Камшилин А. А., Aliya Yakubova, Yuriy Davidyuk, Jussi Tohka, Olga Khayrutdinova, Igor Kudryavtsev, Dilyara Nurkhametova, Rashid Giniatullin, Albert Rizvanov.
Статьи в журналах
Aliya, Yakubova, Yuriy Davidyuk, Jussi Tohka, Olga Khayrutdinova, Igor Kudryavtsev, Dilyara Nurkhametova, Alexei A Kamshilin, Rashid Giniatullin, and Albert Rizvanov. Searching for Predictors of Migraine Chronification: A Pilot Study of 1911A>G Polymorphism of TRPV1 Gene in Episodic Versus Chronic Migraine // Journal of Molecular Neuroscience. 71, no. 3 (2021): 618–24. https://doi.org/10.1007/s12031-020-01683-9.
Transient receptor potential vanilloid type 1 (TRPV1) receptors activated by heat and capsaicin are expressed in trigeminal nociceptive neurons and implicated in the generation of migraine pain.
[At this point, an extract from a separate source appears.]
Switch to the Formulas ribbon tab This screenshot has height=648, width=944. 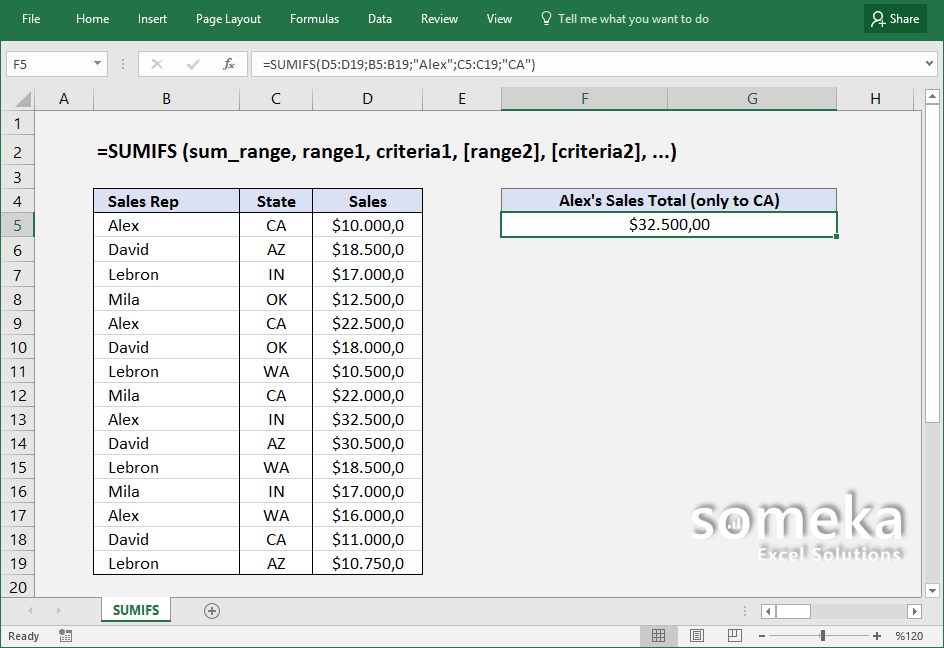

Genetic studies suggested that single-nucleotide polymorphism (SNP) 1911A>G (rs8065080), leading to amino acid substitution Ile585Val, in the TRPV1 gene affects functional activity of TRPV1 receptors and is involved in different pain conditions. However, this polymorphism has not been tested in migraine patients. The objective of this pilot study was to investigate genetic factors of migraine susceptibility. We evaluated frequency distribution of AA, AG, and GG variants of SNP 1911A>G in the TRPV1 gene in patients with episodic and chronic migraine compared with healthy individuals. The study included 46 patients diagnosed with migraine (27 episodic and 19 chronic) and 50 healthy individuals as a control group. DNA from peripheral blood was used to test TRPV1 SNP using allele-specific PCR combined with gel electrophoresis. The genotype frequency distribution in episodic migraine was comparable with that in controls (AA 33%, AG 56%, GG 11% and AA 34%, AG 46%, GG 20%, respectively). On the contrary, in chronic migraine, the distribution differed significantly (p < 0.05) (AA 68%, AG 32%, GG 0%). This are first indications for a distinctive genotype frequency distribution of TRPV1 1911A>G in chronic migraine patients compared with episodic migraine patients and controls. Our data confirm a different predisposition to chronic pain in migraine and give a prerequisite for a new look at the nature of chronification of migraine, proposing that the absence of GG genotype may be considered as possible risk biomarker of episodic migraine evolution to chronic form.